I look forward to bingeing on all three of these books down the track and re-examining my thoughts after that.

The Twenty-Three by Linwood Barclay was published in Australia by Hachette and will be released tomorrow.

I received a copy of this book from the publisher for review purposes.


  • Katherine @ I Wish I Lived in a Library
    September 27, 2016

    I’ve been wanting to read Barclay for awhile and I know I own several but while I’m thinking I’ll like other books this doesn’t sound like the book for me. I always hate when there’s an abundance of characters and plots to keep up with. I’ll keep in mind that you enjoyed the series but this isn’t what I’ll start with. Great review!
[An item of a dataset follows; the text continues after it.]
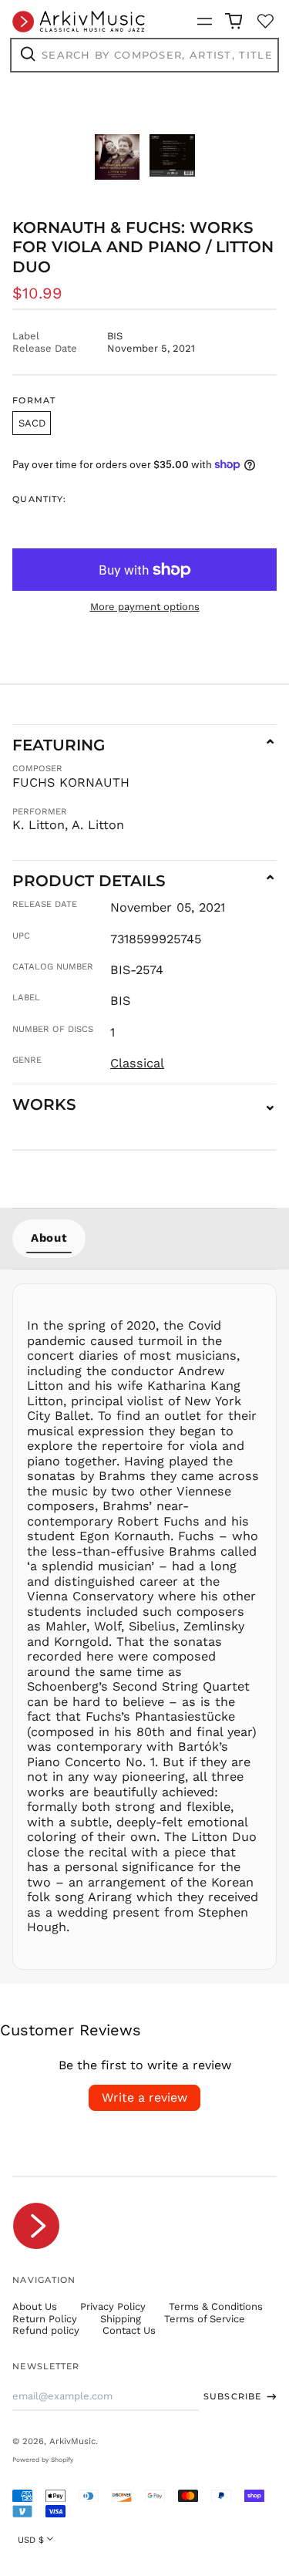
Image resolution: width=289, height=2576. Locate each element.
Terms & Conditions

  • Jan @ Notes from a Readerholic
    September 28, 2016

    Great review! I haven’t read these books, but feel I have a good idea about them and your ambivalence about them. I think your comment about all three books feeling almost like they were written by three different people is so interesting.

    • Debbish
      September 29, 2016

      That’s what struck me eventually Jan… there’s a consistent theme of sorts running through them (‘the 23’ and the murders of the women) but I’m not sure the myriad of other plots did that justice.

  • Charlotte
    November 29, 2016

    Did I miss something? What is the stories regarding Cal and David” wives? At the end what happened with David and Sam and their story _ was left hanging. TG he story around Crystal made no sense.

    • Debbish
      November 30, 2016

      I can’t remember the details either but the first book mentioned David’s wife a lot and some role he had in her death (or his guilt over it or something). And yes I definitely agree… although I enjoyed this there were quite a few disappointments.

  • Andrew
    February 16, 2017

    David’s story begins in Never Look Away I think. Also, Cal’s starts in A Tap on The Window.

    • Debbish
      February 16, 2017

      Oh…. I hadn’t realised. I’ve definitely read Never Look Away!

  • Andrew
    February 16, 2017

    Regarding The Twenty Three, who ended up being responsible for the cinema screen collapsing?

    • Debbish
      February 16, 2017

      I think that was the baddie (23).

      But… I note there’s another book coming out so maybe it’s continuing!